__Travail demandé__:
Pouvez-vous recopier à l'identique, ligne par ligne, l'ensemble des enregistrements ci-dessous ?

::: Lignes de données :::

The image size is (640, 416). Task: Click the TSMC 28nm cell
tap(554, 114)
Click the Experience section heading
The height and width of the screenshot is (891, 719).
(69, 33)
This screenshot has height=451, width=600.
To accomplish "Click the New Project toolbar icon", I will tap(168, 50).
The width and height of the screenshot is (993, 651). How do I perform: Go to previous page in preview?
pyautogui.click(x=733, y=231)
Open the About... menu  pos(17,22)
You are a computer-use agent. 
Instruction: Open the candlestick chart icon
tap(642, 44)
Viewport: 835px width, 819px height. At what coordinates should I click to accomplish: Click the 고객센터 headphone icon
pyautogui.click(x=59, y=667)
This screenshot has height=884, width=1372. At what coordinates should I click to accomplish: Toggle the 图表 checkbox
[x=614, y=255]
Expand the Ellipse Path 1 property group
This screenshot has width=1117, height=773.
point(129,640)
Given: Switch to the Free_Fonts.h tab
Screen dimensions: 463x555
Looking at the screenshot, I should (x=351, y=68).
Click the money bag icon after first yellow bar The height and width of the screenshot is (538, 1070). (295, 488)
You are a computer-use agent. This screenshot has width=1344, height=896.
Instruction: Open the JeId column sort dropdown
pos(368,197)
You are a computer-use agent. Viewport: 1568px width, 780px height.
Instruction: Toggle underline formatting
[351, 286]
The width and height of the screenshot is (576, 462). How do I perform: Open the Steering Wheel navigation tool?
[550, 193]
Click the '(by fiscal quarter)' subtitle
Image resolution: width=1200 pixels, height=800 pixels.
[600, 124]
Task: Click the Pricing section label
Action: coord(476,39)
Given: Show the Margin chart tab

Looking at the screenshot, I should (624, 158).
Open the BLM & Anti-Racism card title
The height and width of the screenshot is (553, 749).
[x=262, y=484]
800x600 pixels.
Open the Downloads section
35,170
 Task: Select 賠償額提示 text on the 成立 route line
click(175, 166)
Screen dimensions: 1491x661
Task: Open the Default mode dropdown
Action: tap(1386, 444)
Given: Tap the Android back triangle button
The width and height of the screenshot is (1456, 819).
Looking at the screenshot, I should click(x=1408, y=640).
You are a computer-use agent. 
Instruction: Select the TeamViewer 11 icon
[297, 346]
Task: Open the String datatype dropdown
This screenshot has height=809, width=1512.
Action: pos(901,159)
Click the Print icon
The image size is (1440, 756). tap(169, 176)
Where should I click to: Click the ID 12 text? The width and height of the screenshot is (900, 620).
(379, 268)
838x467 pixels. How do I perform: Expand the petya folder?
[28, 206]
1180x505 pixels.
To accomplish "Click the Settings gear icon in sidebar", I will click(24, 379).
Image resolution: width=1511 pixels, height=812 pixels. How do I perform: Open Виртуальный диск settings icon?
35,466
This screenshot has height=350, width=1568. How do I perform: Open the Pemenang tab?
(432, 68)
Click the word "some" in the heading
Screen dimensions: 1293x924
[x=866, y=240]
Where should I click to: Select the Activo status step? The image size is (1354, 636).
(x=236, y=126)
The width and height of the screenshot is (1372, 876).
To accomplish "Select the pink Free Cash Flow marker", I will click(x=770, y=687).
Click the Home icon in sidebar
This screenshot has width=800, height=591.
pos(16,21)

:::

__Réponse à l'exercice__:
The image size is (640, 416). Task: Click the TSMC 28nm cell
tap(554, 114)
Click the Experience section heading
The height and width of the screenshot is (891, 719).
(69, 33)
This screenshot has height=451, width=600.
To accomplish "Click the New Project toolbar icon", I will tap(168, 50).
The width and height of the screenshot is (993, 651). How do I perform: Go to previous page in preview?
pyautogui.click(x=733, y=231)
Open the About... menu  pos(17,22)
You are a computer-use agent. 
Instruction: Open the candlestick chart icon
tap(642, 44)
Viewport: 835px width, 819px height. At what coordinates should I click to accomplish: Click the 고객센터 headphone icon
pyautogui.click(x=59, y=667)
This screenshot has height=884, width=1372. At what coordinates should I click to accomplish: Toggle the 图表 checkbox
[x=614, y=255]
Expand the Ellipse Path 1 property group
This screenshot has width=1117, height=773.
point(129,640)
Given: Switch to the Free_Fonts.h tab
Screen dimensions: 463x555
Looking at the screenshot, I should (x=351, y=68).
Click the money bag icon after first yellow bar The height and width of the screenshot is (538, 1070). (295, 488)
You are a computer-use agent. This screenshot has width=1344, height=896.
Instruction: Open the JeId column sort dropdown
pos(368,197)
You are a computer-use agent. Viewport: 1568px width, 780px height.
Instruction: Toggle underline formatting
[351, 286]
The width and height of the screenshot is (576, 462). How do I perform: Open the Steering Wheel navigation tool?
[550, 193]
Click the '(by fiscal quarter)' subtitle
Image resolution: width=1200 pixels, height=800 pixels.
[600, 124]
Task: Click the Pricing section label
Action: coord(476,39)
Given: Show the Margin chart tab

Looking at the screenshot, I should (624, 158).
Open the BLM & Anti-Racism card title
The height and width of the screenshot is (553, 749).
[x=262, y=484]
800x600 pixels.
Open the Downloads section
35,170
 Task: Select 賠償額提示 text on the 成立 route line
click(175, 166)
Screen dimensions: 1491x661
Task: Open the Default mode dropdown
Action: tap(1386, 444)
Given: Tap the Android back triangle button
The width and height of the screenshot is (1456, 819).
Looking at the screenshot, I should click(x=1408, y=640).
You are a computer-use agent. 
Instruction: Select the TeamViewer 11 icon
[297, 346]
Task: Open the String datatype dropdown
This screenshot has height=809, width=1512.
Action: pos(901,159)
Click the Print icon
The image size is (1440, 756). tap(169, 176)
Where should I click to: Click the ID 12 text? The width and height of the screenshot is (900, 620).
(379, 268)
838x467 pixels. How do I perform: Expand the petya folder?
[28, 206]
1180x505 pixels.
To accomplish "Click the Settings gear icon in sidebar", I will click(24, 379).
Image resolution: width=1511 pixels, height=812 pixels. How do I perform: Open Виртуальный диск settings icon?
35,466
This screenshot has height=350, width=1568. How do I perform: Open the Pemenang tab?
(432, 68)
Click the word "some" in the heading
Screen dimensions: 1293x924
[x=866, y=240]
Where should I click to: Select the Activo status step? The image size is (1354, 636).
(x=236, y=126)
The width and height of the screenshot is (1372, 876).
To accomplish "Select the pink Free Cash Flow marker", I will click(x=770, y=687).
Click the Home icon in sidebar
This screenshot has width=800, height=591.
pos(16,21)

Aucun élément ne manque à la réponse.